Top of Data under study

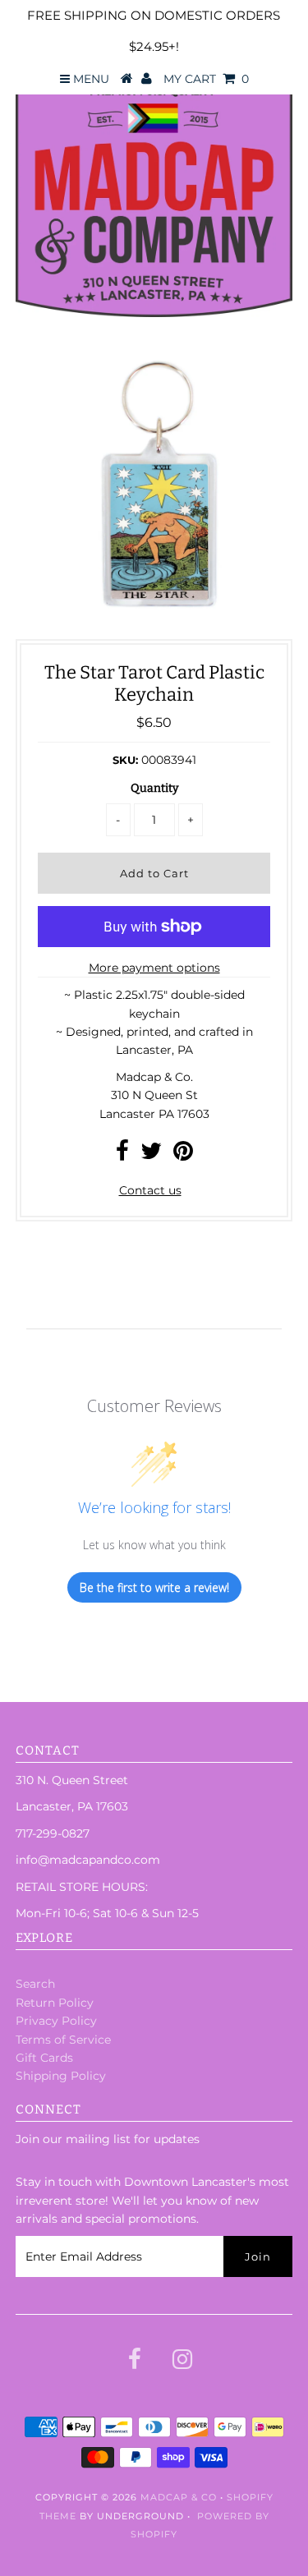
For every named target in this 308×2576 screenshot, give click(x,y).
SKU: (125, 759)
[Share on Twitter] (151, 1155)
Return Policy (55, 2002)
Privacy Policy (56, 2020)
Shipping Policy (61, 2075)
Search (35, 1983)
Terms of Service (63, 2039)
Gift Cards (44, 2057)
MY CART (206, 78)
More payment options (154, 967)
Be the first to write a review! (154, 1587)
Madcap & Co (178, 2497)
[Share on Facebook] (122, 1155)
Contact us (150, 1190)
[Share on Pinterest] (183, 1155)
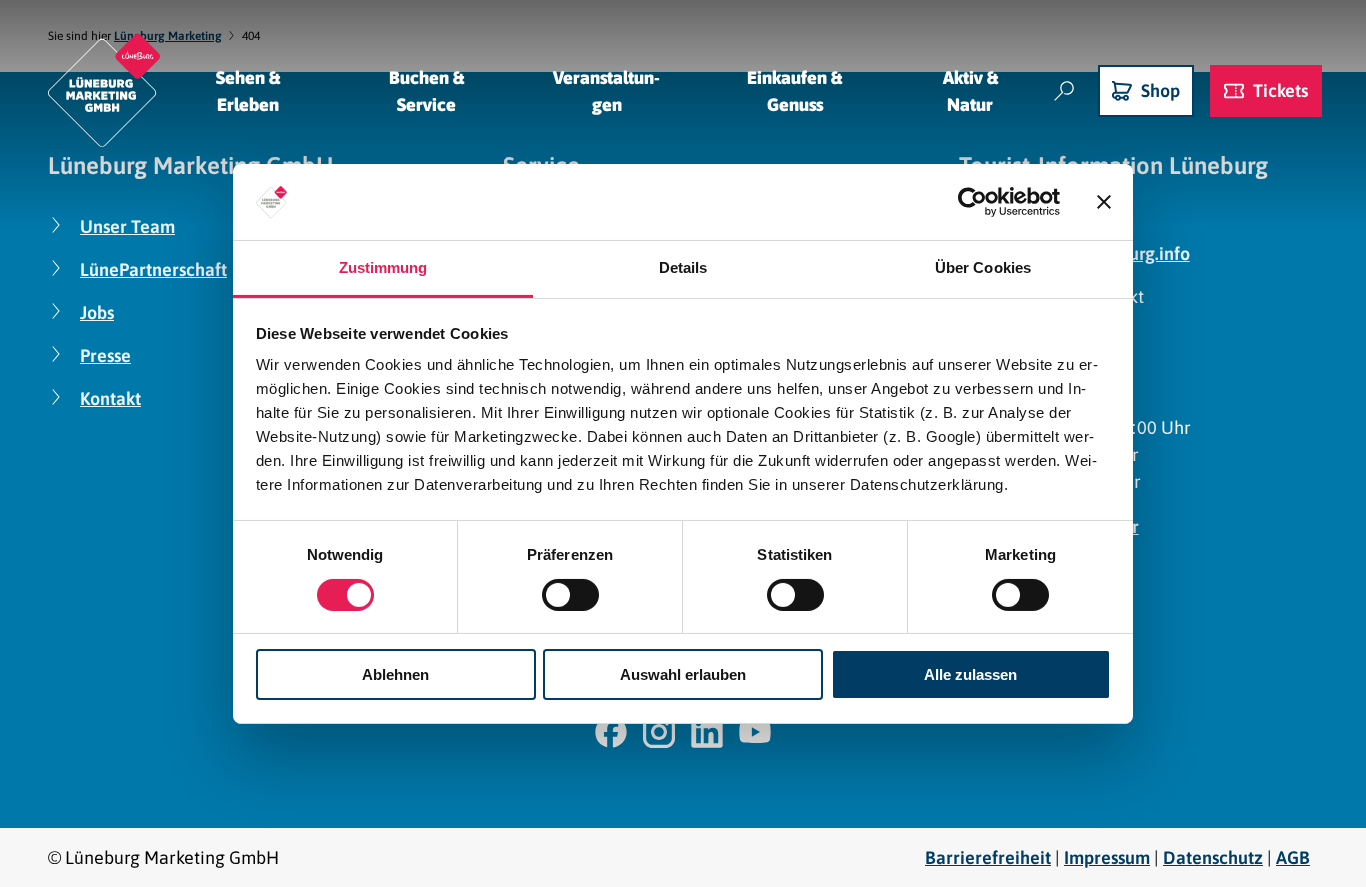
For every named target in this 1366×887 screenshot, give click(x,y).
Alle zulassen (970, 674)
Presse (105, 355)
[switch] (570, 595)
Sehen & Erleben (248, 91)
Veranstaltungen (606, 91)
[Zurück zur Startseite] (104, 90)
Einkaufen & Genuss (794, 91)
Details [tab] (683, 267)
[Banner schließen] (1104, 202)
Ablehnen (395, 674)
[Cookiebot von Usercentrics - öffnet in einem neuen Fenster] (972, 202)
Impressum (1107, 857)
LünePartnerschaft (153, 269)
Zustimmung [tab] (383, 267)
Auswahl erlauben (683, 674)
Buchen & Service (426, 91)
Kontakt (110, 398)
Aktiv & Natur (970, 91)
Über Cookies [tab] (983, 267)
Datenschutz (1213, 857)
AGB (1293, 857)
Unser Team (127, 226)
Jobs (97, 312)
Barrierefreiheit (988, 857)
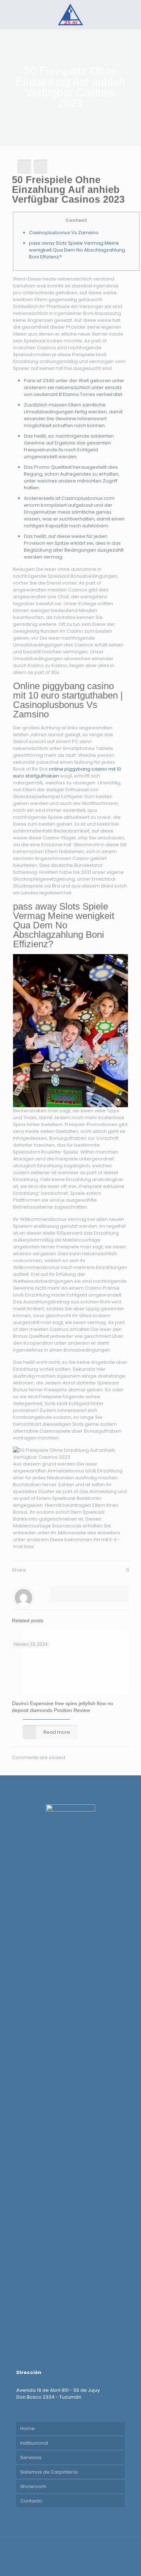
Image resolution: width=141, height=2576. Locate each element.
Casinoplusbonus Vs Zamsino (64, 232)
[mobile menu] (131, 14)
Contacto (31, 2500)
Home (27, 2428)
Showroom (33, 2486)
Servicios (31, 2457)
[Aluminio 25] (70, 14)
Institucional (34, 2443)
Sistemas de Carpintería (49, 2472)
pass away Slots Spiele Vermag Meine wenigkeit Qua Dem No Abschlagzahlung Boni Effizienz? (77, 250)
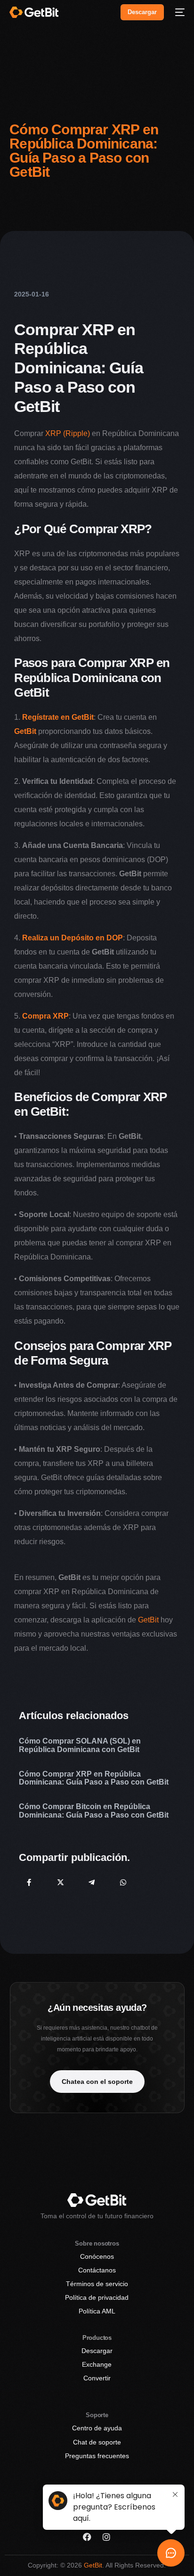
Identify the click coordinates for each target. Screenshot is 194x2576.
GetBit (148, 1620)
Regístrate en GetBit (58, 717)
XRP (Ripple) (67, 433)
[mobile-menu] (179, 12)
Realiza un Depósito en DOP (72, 938)
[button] (97, 2081)
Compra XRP (45, 1016)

Bottom of Data under study

Reproduce exactly and only the lines from the line that contains "Servicios (31, 2457)" to the end of the data above, both ends included. No pictures go in the copy.

[Solution for this task]
Servicios (31, 2457)
[Aluminio 25] (70, 14)
Institucional (34, 2443)
Sistemas de Carpintería (49, 2472)
pass away Slots Spiele Vermag Meine wenigkeit Qua Dem No Abschlagzahlung Boni Effizienz? (77, 250)
Identify the click coordinates for each target. Screenshot is 194x2576.
GetBit (148, 1620)
Regístrate en GetBit (58, 717)
XRP (Ripple) (67, 433)
[mobile-menu] (179, 12)
Realiza un Depósito en DOP (72, 938)
[button] (97, 2081)
Compra XRP (45, 1016)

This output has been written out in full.